Price tags and attacks on Arab-Israelis are okay, the Israeli government is on your side

Photo: Flickr / tony709
New Israel Fund’s Executive Director in Israel Rachel Liel in Haaretz:
In the history classes of our school days, when our teachers taught us about modern Jewish settlement in Israel, they recounted that Arab rioters setting out to wreak havoc among Jews in pre-State days used to work themselves up with the cry A-dawlah maana! — meaning “The state is with us.” The authorities (back then, the British) are turning a blind eye to us, so we can do whatever we please. No harm will come to us. Why? A-dawla maana.

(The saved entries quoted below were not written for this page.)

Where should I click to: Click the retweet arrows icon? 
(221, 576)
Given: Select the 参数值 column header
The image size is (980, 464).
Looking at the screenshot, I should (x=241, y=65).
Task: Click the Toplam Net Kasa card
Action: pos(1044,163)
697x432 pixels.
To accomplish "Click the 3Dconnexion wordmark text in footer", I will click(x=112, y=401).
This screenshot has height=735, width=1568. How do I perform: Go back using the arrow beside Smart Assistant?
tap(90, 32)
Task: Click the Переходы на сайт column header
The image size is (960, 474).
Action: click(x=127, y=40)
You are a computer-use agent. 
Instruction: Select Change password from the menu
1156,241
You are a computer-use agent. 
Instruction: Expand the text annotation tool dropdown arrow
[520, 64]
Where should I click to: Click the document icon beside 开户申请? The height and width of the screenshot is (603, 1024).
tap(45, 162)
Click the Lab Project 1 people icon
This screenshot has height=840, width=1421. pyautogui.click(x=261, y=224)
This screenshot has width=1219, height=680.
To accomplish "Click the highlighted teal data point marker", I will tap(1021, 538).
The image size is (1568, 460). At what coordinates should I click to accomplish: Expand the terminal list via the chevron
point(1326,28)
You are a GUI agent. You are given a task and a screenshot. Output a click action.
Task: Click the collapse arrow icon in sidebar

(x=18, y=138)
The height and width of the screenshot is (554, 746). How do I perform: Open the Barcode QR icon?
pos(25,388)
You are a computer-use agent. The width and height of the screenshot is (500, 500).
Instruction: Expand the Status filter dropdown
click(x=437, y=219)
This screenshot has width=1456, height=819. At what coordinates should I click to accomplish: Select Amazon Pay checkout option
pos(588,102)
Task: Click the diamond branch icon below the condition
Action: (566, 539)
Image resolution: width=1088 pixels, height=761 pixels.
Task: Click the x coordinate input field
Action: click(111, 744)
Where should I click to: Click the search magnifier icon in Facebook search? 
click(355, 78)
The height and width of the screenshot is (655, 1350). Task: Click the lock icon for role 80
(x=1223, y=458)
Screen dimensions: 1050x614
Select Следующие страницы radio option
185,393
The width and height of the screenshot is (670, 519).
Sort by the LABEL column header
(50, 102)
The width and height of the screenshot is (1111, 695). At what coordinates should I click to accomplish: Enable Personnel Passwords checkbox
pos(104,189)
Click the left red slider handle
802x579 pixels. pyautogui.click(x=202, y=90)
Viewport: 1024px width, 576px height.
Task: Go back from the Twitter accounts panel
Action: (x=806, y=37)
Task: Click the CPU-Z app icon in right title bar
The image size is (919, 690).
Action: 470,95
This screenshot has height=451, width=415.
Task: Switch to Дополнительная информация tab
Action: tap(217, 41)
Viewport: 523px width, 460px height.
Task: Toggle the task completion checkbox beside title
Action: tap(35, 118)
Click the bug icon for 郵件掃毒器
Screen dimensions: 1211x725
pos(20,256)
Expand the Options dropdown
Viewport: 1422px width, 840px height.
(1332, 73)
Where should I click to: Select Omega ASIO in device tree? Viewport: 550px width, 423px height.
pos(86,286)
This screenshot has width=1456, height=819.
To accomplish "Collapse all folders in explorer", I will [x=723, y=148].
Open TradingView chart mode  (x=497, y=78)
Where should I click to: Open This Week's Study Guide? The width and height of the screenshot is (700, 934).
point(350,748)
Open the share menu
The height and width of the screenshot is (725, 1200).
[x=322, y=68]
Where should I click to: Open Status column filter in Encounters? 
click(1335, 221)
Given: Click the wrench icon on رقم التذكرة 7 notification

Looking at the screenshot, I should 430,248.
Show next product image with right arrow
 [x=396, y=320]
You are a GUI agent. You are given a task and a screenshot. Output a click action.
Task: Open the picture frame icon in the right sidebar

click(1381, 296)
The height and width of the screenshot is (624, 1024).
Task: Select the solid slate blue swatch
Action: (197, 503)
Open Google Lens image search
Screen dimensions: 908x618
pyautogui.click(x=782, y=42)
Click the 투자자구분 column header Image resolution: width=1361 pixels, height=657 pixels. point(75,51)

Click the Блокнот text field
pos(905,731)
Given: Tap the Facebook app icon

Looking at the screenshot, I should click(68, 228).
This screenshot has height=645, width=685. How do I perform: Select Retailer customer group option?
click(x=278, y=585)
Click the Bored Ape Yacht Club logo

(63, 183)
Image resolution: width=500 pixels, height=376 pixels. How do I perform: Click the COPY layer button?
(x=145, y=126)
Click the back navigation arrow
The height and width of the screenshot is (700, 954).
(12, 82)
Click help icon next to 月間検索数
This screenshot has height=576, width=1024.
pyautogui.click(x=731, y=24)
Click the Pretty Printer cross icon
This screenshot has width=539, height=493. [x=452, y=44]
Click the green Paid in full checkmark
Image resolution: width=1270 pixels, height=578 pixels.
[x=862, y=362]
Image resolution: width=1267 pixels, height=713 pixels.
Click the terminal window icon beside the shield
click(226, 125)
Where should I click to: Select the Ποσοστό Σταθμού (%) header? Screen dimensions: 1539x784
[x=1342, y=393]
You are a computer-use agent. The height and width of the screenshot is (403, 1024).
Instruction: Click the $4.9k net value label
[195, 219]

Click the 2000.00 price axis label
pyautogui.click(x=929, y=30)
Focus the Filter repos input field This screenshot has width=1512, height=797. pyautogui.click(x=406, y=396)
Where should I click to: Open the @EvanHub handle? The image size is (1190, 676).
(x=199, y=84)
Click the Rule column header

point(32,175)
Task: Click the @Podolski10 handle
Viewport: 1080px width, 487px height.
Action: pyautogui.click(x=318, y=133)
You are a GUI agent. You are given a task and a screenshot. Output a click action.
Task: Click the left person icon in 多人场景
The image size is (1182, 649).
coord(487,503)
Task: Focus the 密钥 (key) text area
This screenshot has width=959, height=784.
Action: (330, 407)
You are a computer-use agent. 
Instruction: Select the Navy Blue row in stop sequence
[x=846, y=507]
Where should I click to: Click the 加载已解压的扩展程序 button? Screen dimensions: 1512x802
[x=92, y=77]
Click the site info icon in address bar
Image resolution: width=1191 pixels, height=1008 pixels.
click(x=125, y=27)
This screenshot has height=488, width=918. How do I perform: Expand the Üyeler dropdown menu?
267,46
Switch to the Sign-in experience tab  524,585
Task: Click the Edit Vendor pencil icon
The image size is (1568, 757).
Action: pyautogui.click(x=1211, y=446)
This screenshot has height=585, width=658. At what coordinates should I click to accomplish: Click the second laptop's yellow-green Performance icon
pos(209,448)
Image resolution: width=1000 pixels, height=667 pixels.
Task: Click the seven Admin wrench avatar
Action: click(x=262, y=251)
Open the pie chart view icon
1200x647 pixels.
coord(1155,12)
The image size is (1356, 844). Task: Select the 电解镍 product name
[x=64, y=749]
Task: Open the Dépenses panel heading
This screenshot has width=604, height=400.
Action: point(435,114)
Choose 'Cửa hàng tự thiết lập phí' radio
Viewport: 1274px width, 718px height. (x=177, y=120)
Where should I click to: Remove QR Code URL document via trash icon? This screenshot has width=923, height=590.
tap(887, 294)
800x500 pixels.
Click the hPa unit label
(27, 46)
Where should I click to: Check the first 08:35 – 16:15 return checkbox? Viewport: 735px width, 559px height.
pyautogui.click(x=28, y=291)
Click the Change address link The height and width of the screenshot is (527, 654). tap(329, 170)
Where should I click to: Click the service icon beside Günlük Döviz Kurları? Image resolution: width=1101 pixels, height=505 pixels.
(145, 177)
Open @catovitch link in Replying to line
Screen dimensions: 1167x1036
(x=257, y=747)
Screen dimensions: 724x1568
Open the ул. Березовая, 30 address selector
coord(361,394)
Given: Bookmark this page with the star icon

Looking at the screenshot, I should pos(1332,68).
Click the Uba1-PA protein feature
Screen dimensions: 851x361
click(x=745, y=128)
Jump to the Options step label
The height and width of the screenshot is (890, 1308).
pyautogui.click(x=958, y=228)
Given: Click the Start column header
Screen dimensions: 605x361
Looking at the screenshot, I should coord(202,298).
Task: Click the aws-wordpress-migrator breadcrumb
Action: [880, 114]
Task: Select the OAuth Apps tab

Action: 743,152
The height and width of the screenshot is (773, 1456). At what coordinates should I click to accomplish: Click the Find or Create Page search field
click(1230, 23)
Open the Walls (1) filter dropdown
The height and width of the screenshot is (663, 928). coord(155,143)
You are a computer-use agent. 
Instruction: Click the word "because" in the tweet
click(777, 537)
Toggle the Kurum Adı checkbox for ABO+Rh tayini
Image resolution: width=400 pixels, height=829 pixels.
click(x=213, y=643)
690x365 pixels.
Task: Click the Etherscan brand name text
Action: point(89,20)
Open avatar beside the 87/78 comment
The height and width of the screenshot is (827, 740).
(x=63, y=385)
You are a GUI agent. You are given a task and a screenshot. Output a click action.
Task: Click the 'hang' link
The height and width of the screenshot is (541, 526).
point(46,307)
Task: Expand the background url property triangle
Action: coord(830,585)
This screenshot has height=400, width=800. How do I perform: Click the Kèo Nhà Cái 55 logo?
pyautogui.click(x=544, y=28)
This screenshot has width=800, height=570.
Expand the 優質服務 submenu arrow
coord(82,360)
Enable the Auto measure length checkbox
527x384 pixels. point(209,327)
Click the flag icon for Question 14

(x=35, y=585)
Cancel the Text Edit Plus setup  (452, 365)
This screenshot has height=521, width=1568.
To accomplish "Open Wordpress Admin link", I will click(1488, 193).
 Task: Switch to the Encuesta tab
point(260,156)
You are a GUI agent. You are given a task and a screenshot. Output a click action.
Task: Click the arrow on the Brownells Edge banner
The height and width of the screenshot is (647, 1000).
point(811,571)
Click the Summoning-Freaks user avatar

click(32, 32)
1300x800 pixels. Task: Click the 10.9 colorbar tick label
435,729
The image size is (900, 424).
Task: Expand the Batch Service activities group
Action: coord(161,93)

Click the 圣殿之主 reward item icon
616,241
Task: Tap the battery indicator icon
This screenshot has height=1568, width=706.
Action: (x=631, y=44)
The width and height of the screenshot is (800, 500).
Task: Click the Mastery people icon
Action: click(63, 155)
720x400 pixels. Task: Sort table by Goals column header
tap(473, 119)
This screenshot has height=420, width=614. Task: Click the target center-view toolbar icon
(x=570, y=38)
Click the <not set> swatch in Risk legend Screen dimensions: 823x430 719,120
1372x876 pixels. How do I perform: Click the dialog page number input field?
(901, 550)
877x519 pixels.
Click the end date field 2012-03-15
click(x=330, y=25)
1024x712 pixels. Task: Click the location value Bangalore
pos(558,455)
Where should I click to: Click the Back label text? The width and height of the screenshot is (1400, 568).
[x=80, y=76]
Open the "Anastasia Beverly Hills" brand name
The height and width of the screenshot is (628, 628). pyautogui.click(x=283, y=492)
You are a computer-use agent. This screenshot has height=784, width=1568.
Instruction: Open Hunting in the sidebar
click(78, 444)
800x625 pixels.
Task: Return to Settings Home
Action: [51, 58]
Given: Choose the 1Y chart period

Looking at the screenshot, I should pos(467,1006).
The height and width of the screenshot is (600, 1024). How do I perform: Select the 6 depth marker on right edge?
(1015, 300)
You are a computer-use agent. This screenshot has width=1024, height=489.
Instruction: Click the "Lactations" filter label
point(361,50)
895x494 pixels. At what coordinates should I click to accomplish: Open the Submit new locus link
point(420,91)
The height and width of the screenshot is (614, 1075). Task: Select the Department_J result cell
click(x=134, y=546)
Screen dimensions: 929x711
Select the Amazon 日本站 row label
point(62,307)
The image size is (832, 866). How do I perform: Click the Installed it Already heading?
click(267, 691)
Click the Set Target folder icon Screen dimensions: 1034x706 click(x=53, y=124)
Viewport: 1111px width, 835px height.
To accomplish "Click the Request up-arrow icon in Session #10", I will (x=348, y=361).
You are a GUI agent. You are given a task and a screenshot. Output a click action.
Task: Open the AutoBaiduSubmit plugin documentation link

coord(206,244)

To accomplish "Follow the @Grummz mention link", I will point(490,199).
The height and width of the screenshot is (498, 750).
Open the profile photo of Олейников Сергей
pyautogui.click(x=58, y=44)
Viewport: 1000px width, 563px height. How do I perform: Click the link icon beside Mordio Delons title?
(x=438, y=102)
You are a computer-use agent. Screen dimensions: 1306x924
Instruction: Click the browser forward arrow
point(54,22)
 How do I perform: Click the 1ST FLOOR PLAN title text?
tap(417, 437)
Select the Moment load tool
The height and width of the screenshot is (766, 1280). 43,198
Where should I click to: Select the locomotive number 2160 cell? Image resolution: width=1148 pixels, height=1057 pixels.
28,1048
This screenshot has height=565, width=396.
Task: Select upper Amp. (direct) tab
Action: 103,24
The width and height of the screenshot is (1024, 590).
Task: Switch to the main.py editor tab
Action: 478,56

Now, new rioters have sprung up here. Jews this time. [...] Last week they threw firebombs at a Palestinian taxi and just a few days later we saw a lynching. In the heart of Jerusalem, a gang of Jewish youth pounced on a few Arab youth and thrashed them. They almost killed one of their victims. The only crime of those they targeted, and of those in the taxi that was firebombed, was simply that they were not Jewish. [...]
This entire evil horde has one common denominator, distinct and prominent: the carefree, comfortable belief that the government is with them. That the regime is on their side. That with the legal authorities and their enforcement arms turning a blind eye, they can give free rein to their impulses. Because a-dawlah maana.
Liel also asks, given how the Knesset acts at time, protecting price taggers, and/or egging them on, “is it any wonder that all the pogromists feel like patriots?” This is an example of the effects of the occupation bleeding into Israel proper (the kind of thing Breaking the Silence talks about), and is one of the main crises facing Israel today.